Bankstown City Council appointed a new general manager in 1995, Mark Fitzgibbon. His vision for council of better government for the city is built upon four objectives:

* being better at the way it planned for the city's future and making it happen;

* more customer focused in the way it produced and delivered services;

* more efficient and competitive; and

* being a great place to work with emphasis upon teamwork, learning and excellence.

The result of this was splitting the council into two entities within one corporation. The Civic Services Group was created as a separate entity stressing council's move to split operational and policy functions. Under the new structure, Civic Services consists of seven business units including information services.

The IT strategy to emerge from this structure involved a much more dedicated plan for the council's future as per the council's four-point mission statement. IT's focus would address the changing needs of management and user requirements. It would use consistent, common management information with an effective and efficient structure, maximising the return on investment. To achieve this it would ensure that there would be a clear separation of planning and service provider roles. Also, the plans called for an interface with suppliers, improved data integrity from data entry and costing of information. Finally, the strategy called for flexible staffing arrangements to deal with the technology changes and to facilitate data sharing.

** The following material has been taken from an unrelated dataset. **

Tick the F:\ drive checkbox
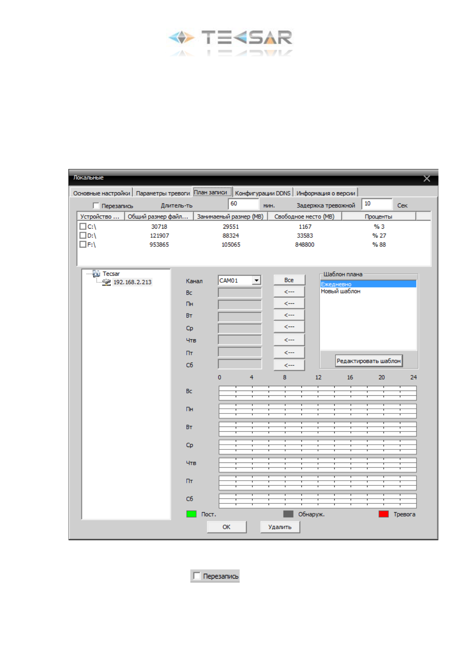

Given the above strategy objectives, Civic Information Services set about implementing these. In general, the implementation process was to be based on a client/server architecture, the systems were to be open and they were to be total, planned solutions. The implementation process would also involve emerging technologies, there would be planned upgrades as well as process documentation and training.

According to Ms Cabrera, this process had several milestones. In October 1996, the upgrade strategy was approved. December 1996 saw the library system tender issued and the system was selected in February 1997. The financials and human resources request for information (RFI) was issued in December 1996 and the system was chosen in July 1997. The property/GIS system tender was issued in June 1997. July 1997 saw the most significant milestone, the disastrous fire. Following the fire, there was a re-assessment of the IT strategy in August 1997. Voice was included with the IT strategy in August 1997. The document management and records RFI was issued in August 1997 and the system was selected in October.

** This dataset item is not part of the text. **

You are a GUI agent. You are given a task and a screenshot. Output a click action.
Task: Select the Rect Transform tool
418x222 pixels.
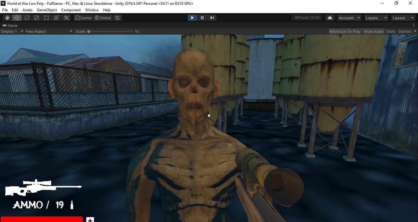point(47,18)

CIS chose DOCS Open after using a selection criteria in line with the Office of Government Information Technology's (OGIT's) Shared System Suite records management panel.

Ms Cabrera said that DOCS Open met with CIS's objectives. "As far as we could tell, DOCS Open was the only solution that met all of our requirements," she said.

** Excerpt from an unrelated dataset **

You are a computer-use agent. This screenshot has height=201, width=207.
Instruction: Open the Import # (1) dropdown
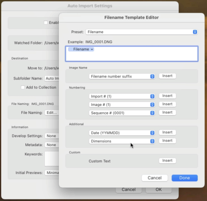pyautogui.click(x=122, y=96)
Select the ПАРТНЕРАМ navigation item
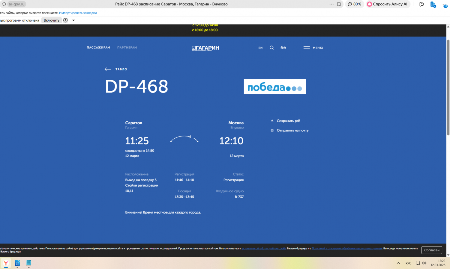Viewport: 450px width, 269px height. tap(127, 48)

For the document management implementation, Civic Information Services' objectives were simple. In partnership with its main partner, BCC, Civic Information Services had to ensure that legal requirements in information access, distribution and retrieval were met. Increase the competitive advantage of users by ensuring that information is shared and reused with ease. Organise information effectively, protect the corporate knowledge, easily manage volumes of information, control access to secure information, track multiple versions of documents, track all activity on a document for management reporting, cost recovery and allocation purposes.

Chris Bullock, group manager for Civic Services sets the scene for the emerging business. "We are totally focused on meeting the needs of our largest customer Bankstown Council. The fire has, by necessity, accelerated IT renewal plans forcing a compressed implementation timetable. We are essentially implementing over months a three-year strategy for two separate organisations."

Nothing sounds too extraordinary in this entire planning and implementation process if you exclude the fire. Just a well planned and ongoing upgrade of information management technology. With the fire, however, the fact that the process was underway meant that a disaster was overcome in a very smooth fashion.